*やること*.
1. 観劇記の後半で紹介されている芝居のあらすじから、登場人物をすべて挙げよ。
2. ケンジが月に一度父親と会う日にカヌーに乗れるという一文で止まっている観劇記を、その次から書き継げ。

*元の文章*.
※ ※ ※

(その後の) a piece of cake !

今宵、すべての劇場で。

「ハックルベリーにさよならを」演劇集団キャラメルボックス ハーフタイムシアター2008

話題になっている新宿歌舞伎町にあるコマ劇場の解体計画。それにともない、このシアターアプルも閉館になるのだけれど、正直、ちっとも残念な気がしない。コマにしても、アプルにしても、古いし、暗いし、きたないし、椅子だってオンボロ。そのくせチケット代だけは高い。再開発でリニューアル後の施設はどうなるか知らないが、そこに新しい劇場がオープンしてくれる方が、なんぼか嬉しい。でも、チケット代はさらに高くなるんだろうなぁ、嗚呼。
さて閑話休題で2本目。小6のケンジは、両親が離婚し、母親と二人暮らしをしている。そんな彼を夢中にしているのは、家庭教師の大学生コーキチくんの影響もあって、カヌーの魅力だ。しかし、危ないし、今は勉強が第一だと言って、母親は乗ることを許してくれない。そんな彼にとって楽しみなのは、月に一度父親と会う日。その日には、父親のマンションの近所にある池で、カヌーに乗れるからだ。

※ ※ ※

*提示資料*.
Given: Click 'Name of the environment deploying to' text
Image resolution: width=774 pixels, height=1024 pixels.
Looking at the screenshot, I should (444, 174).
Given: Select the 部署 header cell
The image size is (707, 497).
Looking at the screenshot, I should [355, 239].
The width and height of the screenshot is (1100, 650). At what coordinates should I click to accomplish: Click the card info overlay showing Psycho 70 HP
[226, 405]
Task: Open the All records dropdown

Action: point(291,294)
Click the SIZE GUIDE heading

※ ※ ※

*解答一覧*.
1. ケンジ、ケンジの母親、家庭教師の大学生コーキチくん、ケンジの父親

2.
しかしその日、父親は若い女性をケンジに引き合わせようとする。カオルさんというその女性は、絵本作家の父を担当する編集者で、どうやらふたりは結婚したいようだ。母親のこと、そしてそんな身の回りの変化をケンジは受け入れることができない。そんな彼の気持ちを、カオルさんは心から大切に扱おうとする。しかし、ふたりへの反発を募らせるケンジは、迫り来る嵐の中、たったひとりで無茶な川下りを決行してしまう。
多少ネタバレになってしまうが、冒頭に主人公のモノローグがあって、彼が少年時代から抜けだせなってしまった呪縛の存在が明らかにされる。物語はそれをめぐる過去へと遡っていくのだが、観客はそれを眺めながらある違和感を抱く。そして、それが明らかになる後半は、お約束とはいえ成長の物語としての感動がある。同時上演の「水平線の歩き方」と同様に、ハーフタイムシアターという狭い枠組みに、ぴったり収まる仕掛けも心憎い。
しかし、いいですね、カオルさん役の岡内美喜子。いや、全体に役者は達者なんだが、岡内は伸びやかでありながら、愛情深いヒロイン役をビビッドに演じて、まったく違和感がない。ファンタジーのスレスレのリアリティを実に見事に表現してみせる。彼女の自然体な好演で、物語はさらに高みへと押し上げられた印象がある。(60分)
■データ
水をふんだんに使った演出も冴えるソワレ2本目/新宿シアターアプル
6・8〜6・29(東京公演)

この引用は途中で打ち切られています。